The new program, which has a single tier for authorized partners, includes sales incentives, training, enablement, marketing, deal registration and more.
The program is structured to build on five key pillars, John Quinn, vice president of worldwide channels, said: building a bidirectional relationship with partners, strong financial incentives, sales success, marketing, and training.
The ultimate goal, Quinn said, is to help partners build a relationship with customers that leverages the company’s deception technology to fill security gaps, drive additional revenue through added product and services, and establish them as a stronger trusted advisor to their customers.
“We want to make sure that the partner is front and center and highlighted as who is bringing this solution to the table and addressing this gap [in security] for the customer … That establishes them in a position to be able to really control that perceived value by the customer and maintain the highest level of profitability possible,” Quinn said.

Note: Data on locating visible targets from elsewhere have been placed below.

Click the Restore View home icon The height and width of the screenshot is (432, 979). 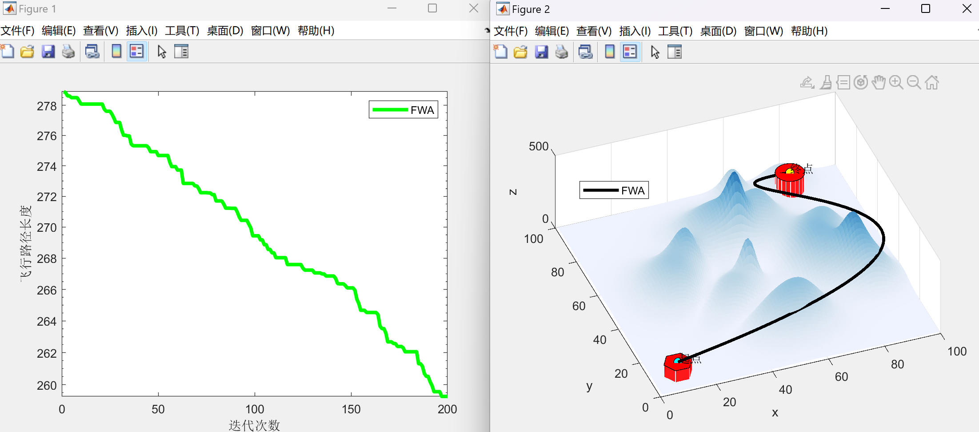click(932, 82)
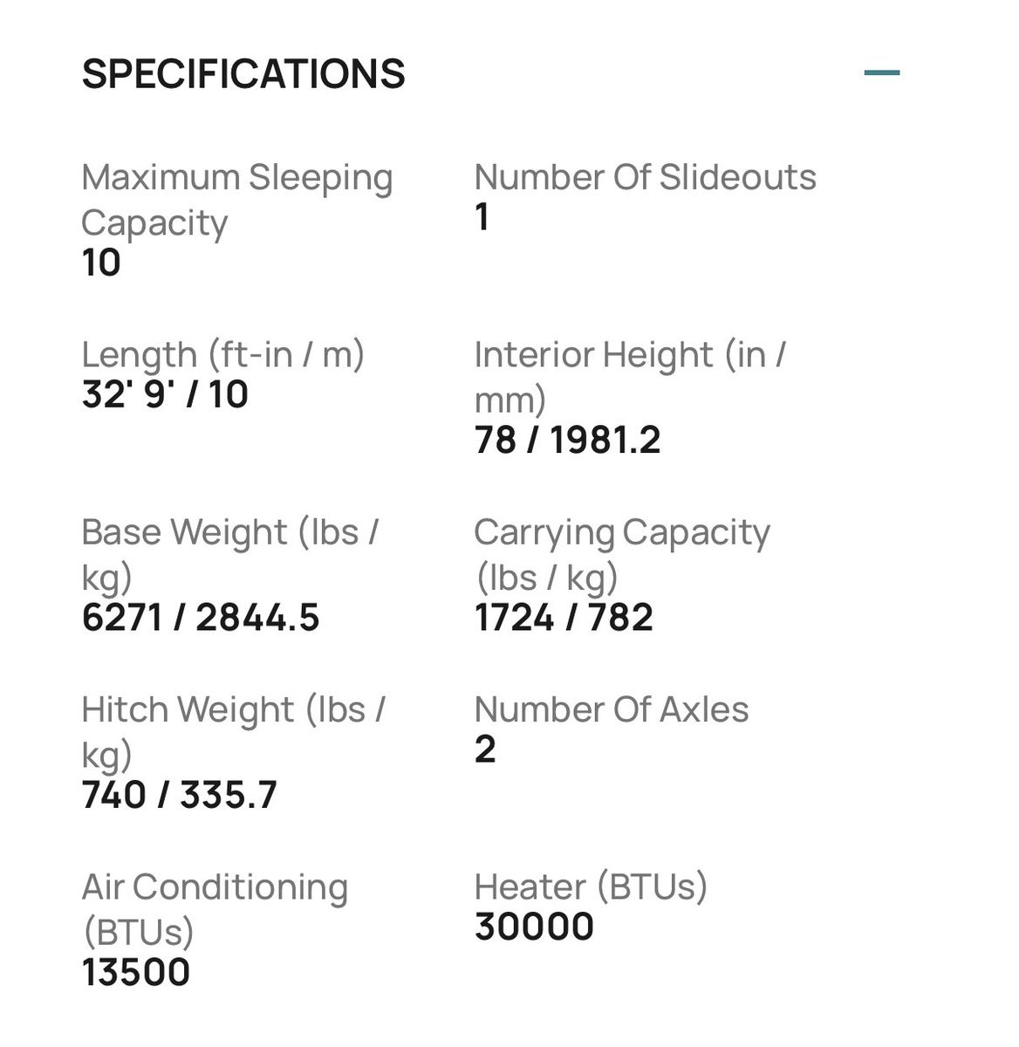Select the heater value 30000

coord(534,927)
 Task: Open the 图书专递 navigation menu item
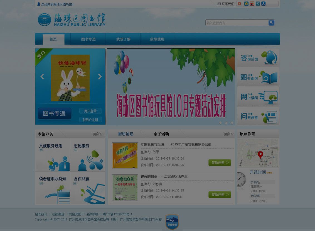pos(88,39)
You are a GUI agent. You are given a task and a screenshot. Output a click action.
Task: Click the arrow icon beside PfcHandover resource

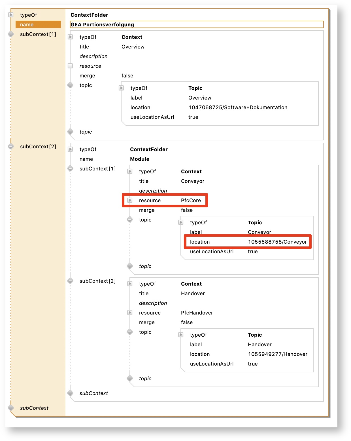pos(130,313)
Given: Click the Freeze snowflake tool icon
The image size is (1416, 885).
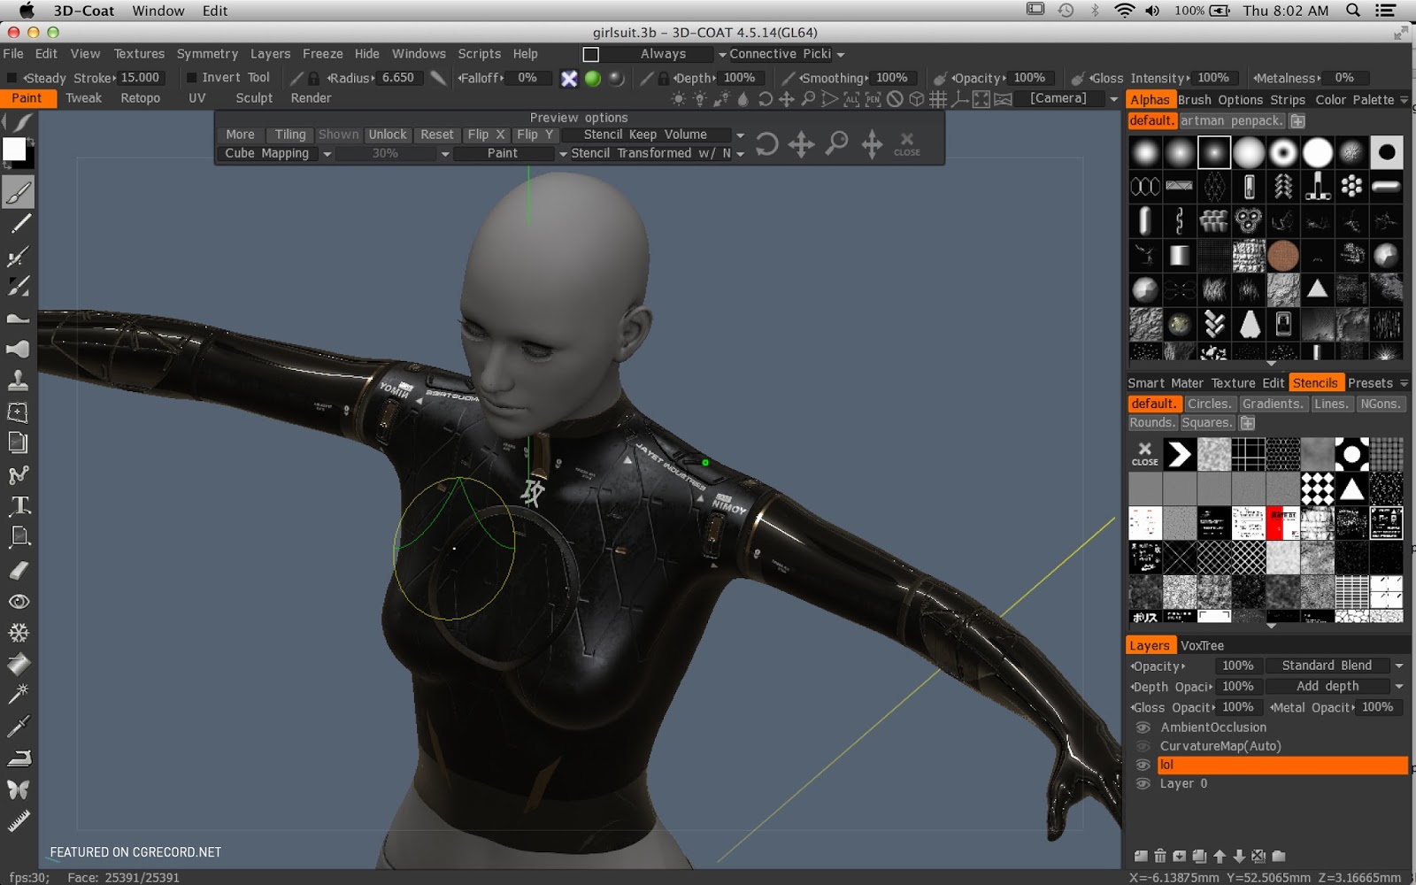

The program launch builds on a channel-centric legacy at Attivo Networks, CEO Tushar Kothari said. Kothari founded Attivo Networks, which sells a platform that uses deception technology to detect, investigate and help remediate attacks already inside the network. He founded the company in 2011 after spending many years in channel roles at Cisco, Juniper and Meru Networks.
“We can help partners be very successful and bring something that is important and of value … I’m very excited to have a chance to run a company and design the company myself around channel thinking … We are accelerating that with what we are announcing today.”
Dave Glenn, executive vice president of business development at CBI, said seeing that kind of channel commitment with the new program is key, as the Detroit-based solution provider is extremely selective about who it chooses to partner with, as he estimated each added vendor partner amounts to a million-dollar investment.
“We figure to really bring on a partner, and especially in our world where we’re not trying to boil the ocean and represent everyone … we want to make the right decision. We want to make sure it’s the right technology and partner,” Glenn said.
To evaluate a partner, Glenn said CBI uses a 40-point checklist that includes evaluating the technology, completeness of vision, implementation, professional services, integrations, and more.
The market for deception technology overall is new, but starting to take hold, Kothari said.
Gartner announced it would be starting to do research on the area this year and more enterprises looking to embrace the technology. Kothari said Attivo itself has seen “tremendous growth” over the past year, though could not disclose exact numbers.